What the task requires:
Return the leadership skills text below word for word, in full.

Leadership Skills

Think back. Somewhere in the deep dark recesses of your mind, you have a distant memory of that Introduction to Psychology course. You learned all about brain function, cognition, memory, learning, and emotion. Now you’ll learn how Psychology impacts everyday leadership skills.

At some point in this course, there was a discussion of a nifty little part of the brain called the amygdala. The amygdala is part of the limbic region, sometimes referred to as the “reptilian brain.” From an evolutionary perspective, this is the part of the brain that kept our species alive by sending out clear signals, particularly in stressful situations.

Immediate Actions

When our early ancestors were confronted by a sabertooth tiger, it was exceedingly helpful to make a quick decision. In that situation, you needed an immediate decision; stand your ground and attack, or run like heck to the cave and hope you were faster than the guy that joined you for the hunt.

The term “fight or flight” captures the basic impulse that the amygdala sends out when confronted with a perceived risky or dangerous situation. The amygdala does not turn itself off during business hours. Every time we encounter another individual in a business situation, we are potentially competing with that individual.

Provided material:
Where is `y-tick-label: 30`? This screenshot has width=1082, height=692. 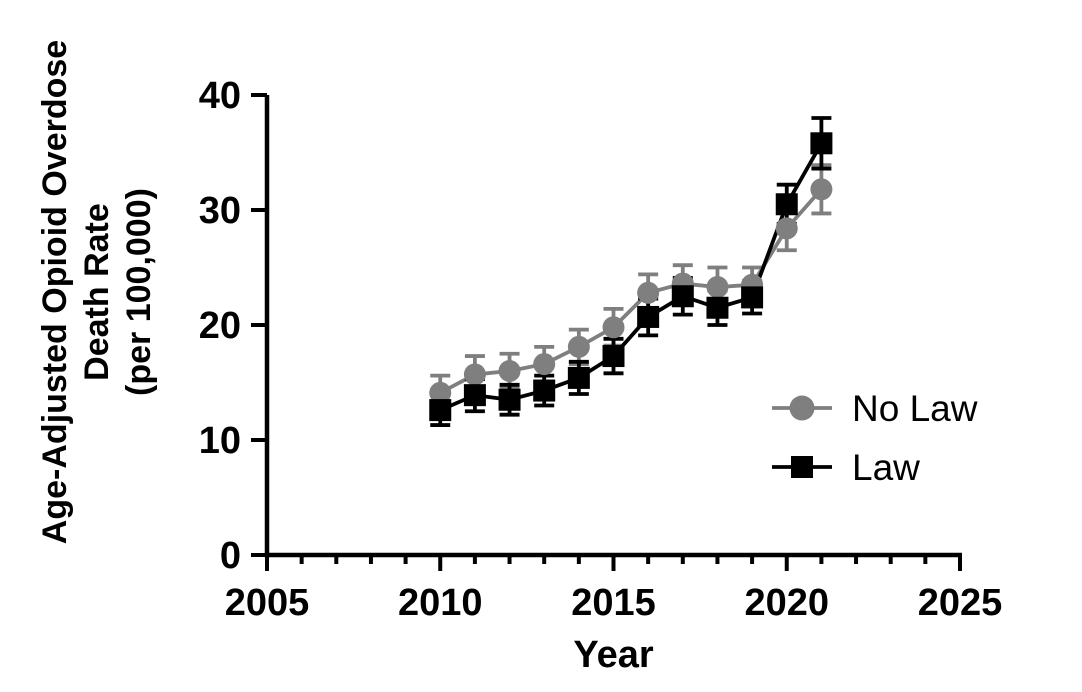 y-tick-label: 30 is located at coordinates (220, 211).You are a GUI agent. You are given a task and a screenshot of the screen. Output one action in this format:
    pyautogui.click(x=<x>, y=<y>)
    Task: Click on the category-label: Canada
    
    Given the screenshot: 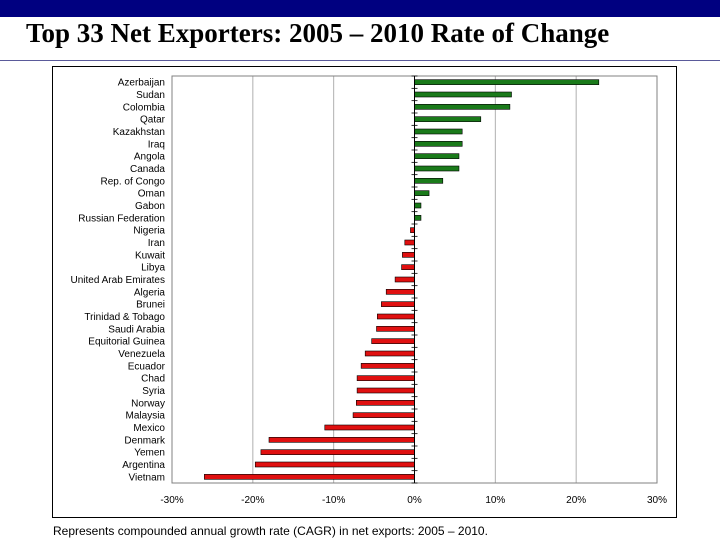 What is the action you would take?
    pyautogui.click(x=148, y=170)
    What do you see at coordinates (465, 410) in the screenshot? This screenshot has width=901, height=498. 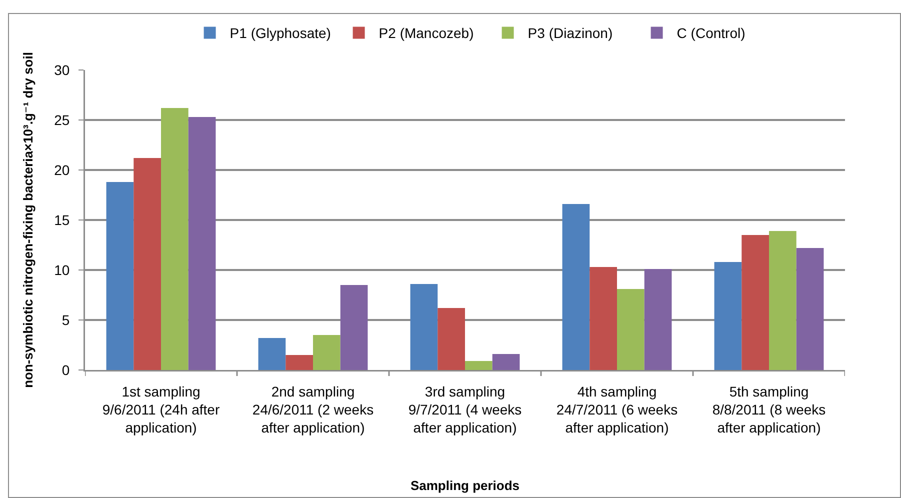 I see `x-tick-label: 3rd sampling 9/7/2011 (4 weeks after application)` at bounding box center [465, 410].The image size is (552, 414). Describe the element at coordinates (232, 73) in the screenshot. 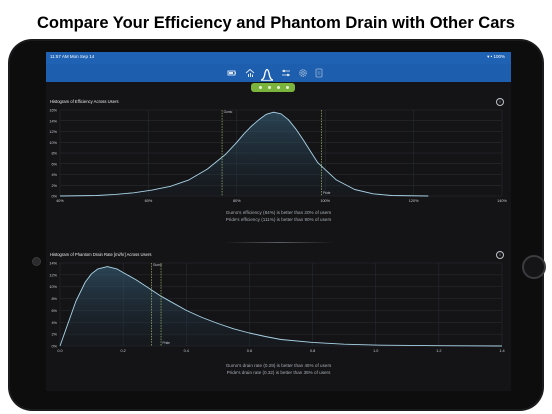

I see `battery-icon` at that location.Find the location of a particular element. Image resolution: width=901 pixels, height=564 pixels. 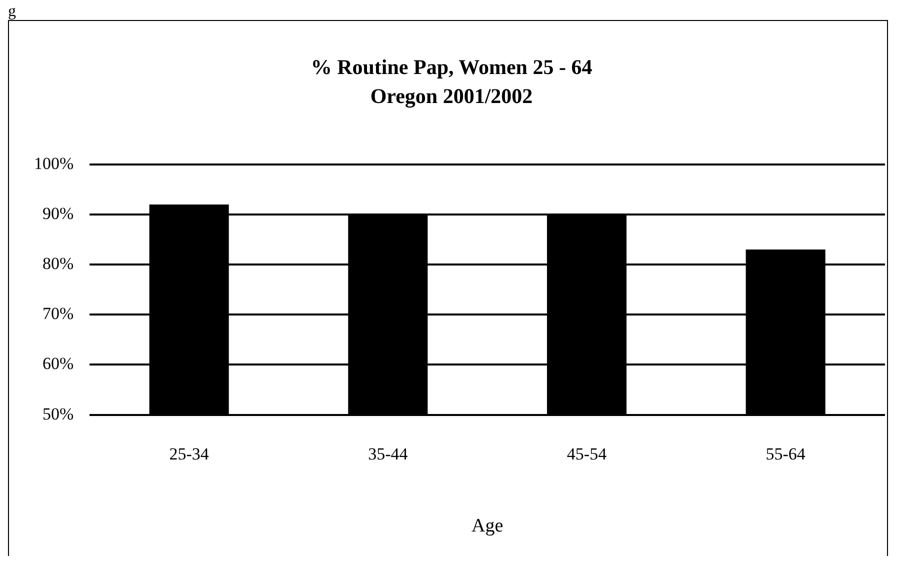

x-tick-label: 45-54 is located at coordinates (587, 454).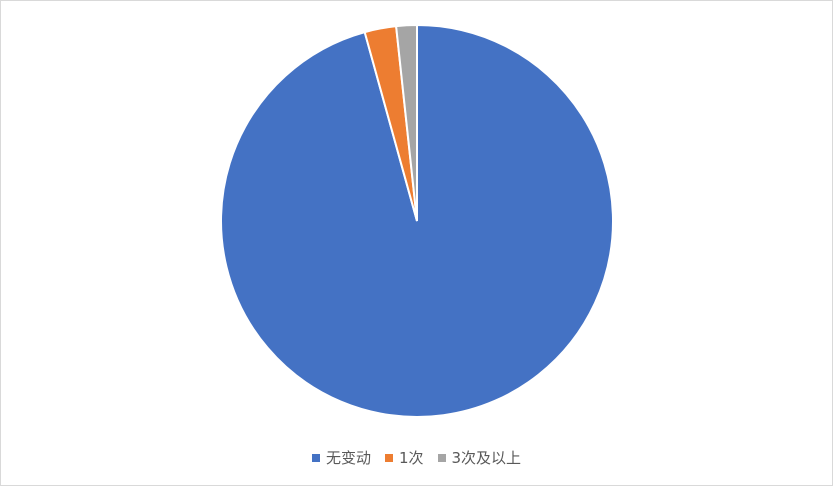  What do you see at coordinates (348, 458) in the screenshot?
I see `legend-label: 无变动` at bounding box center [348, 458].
* * *
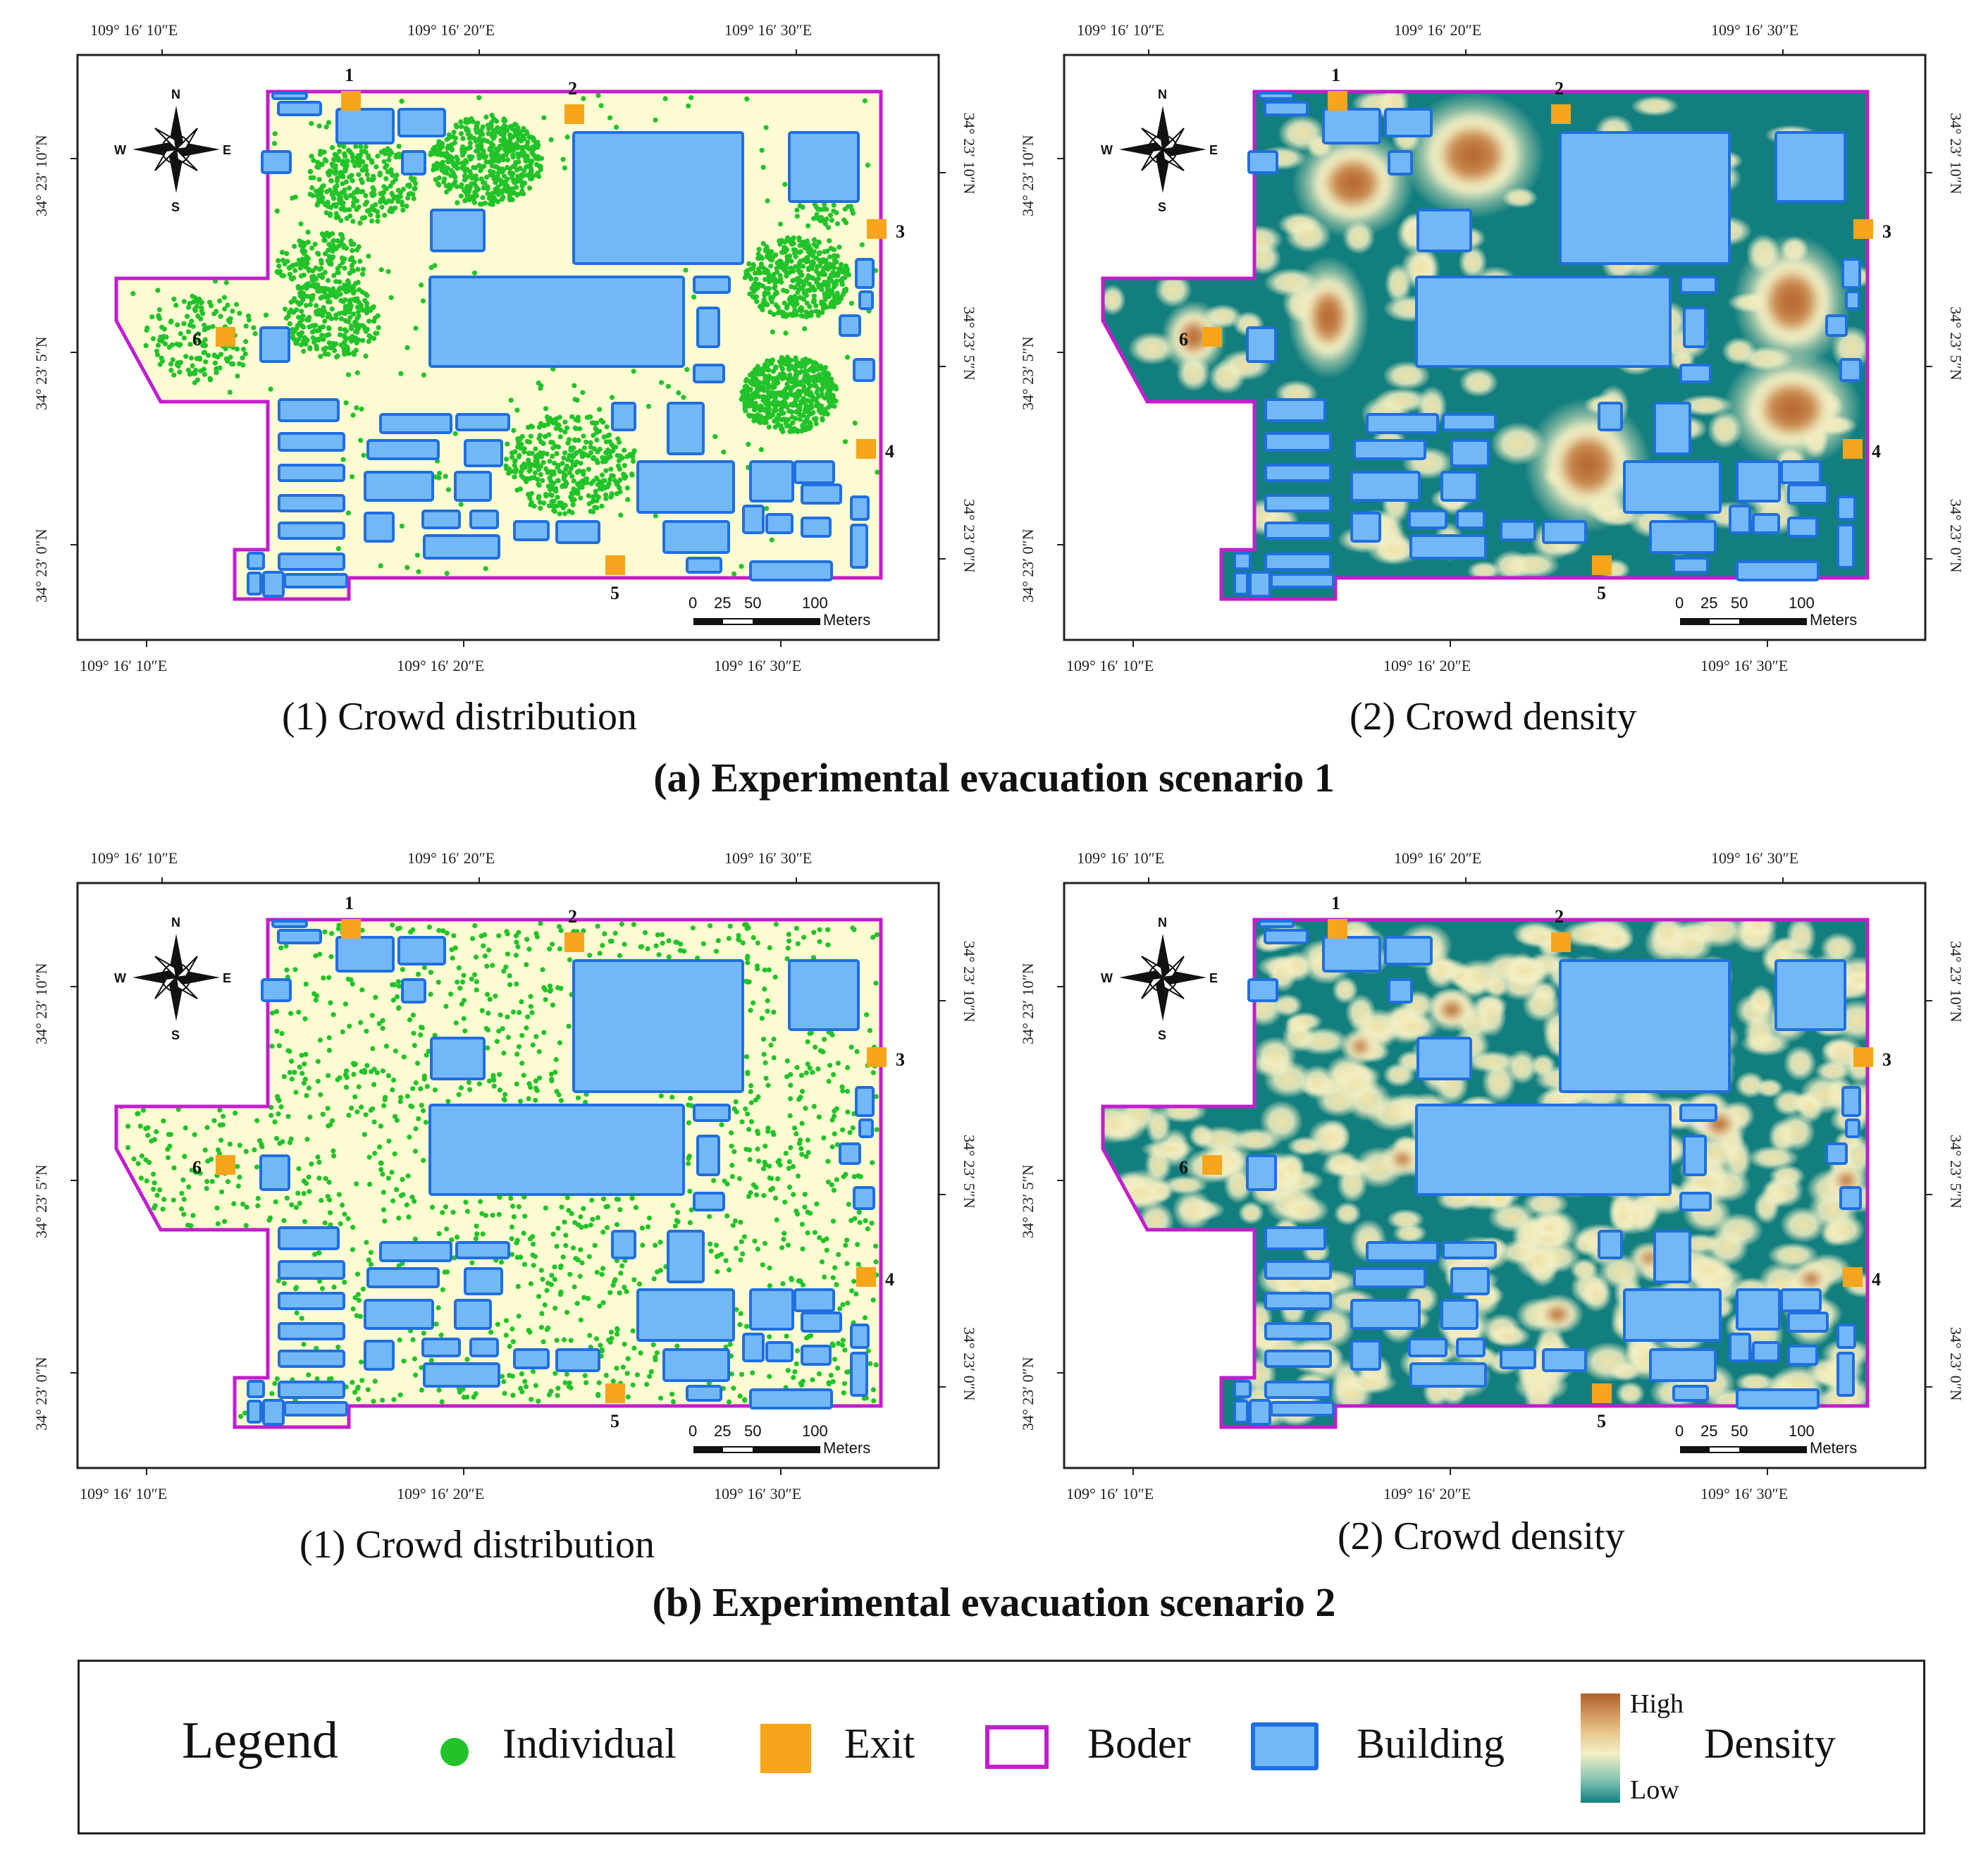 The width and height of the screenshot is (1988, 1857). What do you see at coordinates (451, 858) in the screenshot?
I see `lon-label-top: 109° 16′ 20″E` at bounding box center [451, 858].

Response to this task:
Leadership Skills

Think back. Somewhere in the deep dark recesses of your mind, you have a distant memory of that Introduction to Psychology course. You learned all about brain function, cognition, memory, learning, and emotion. Now you’ll learn how Psychology impacts everyday leadership skills.

At some point in this course, there was a discussion of a nifty little part of the brain called the amygdala. The amygdala is part of the limbic region, sometimes referred to as the “reptilian brain.” From an evolutionary perspective, this is the part of the brain that kept our species alive by sending out clear signals, particularly in stressful situations.

Immediate Actions

When our early ancestors were confronted by a sabertooth tiger, it was exceedingly helpful to make a quick decision. In that situation, you needed an immediate decision; stand your ground and attack, or run like heck to the cave and hope you were faster than the guy that joined you for the hunt.

The term “fight or flight” captures the basic impulse that the amygdala sends out when confronted with a perceived risky or dangerous situation. The amygdala does not turn itself off during business hours. Every time we encounter another individual in a business situation, we are potentially competing with that individual.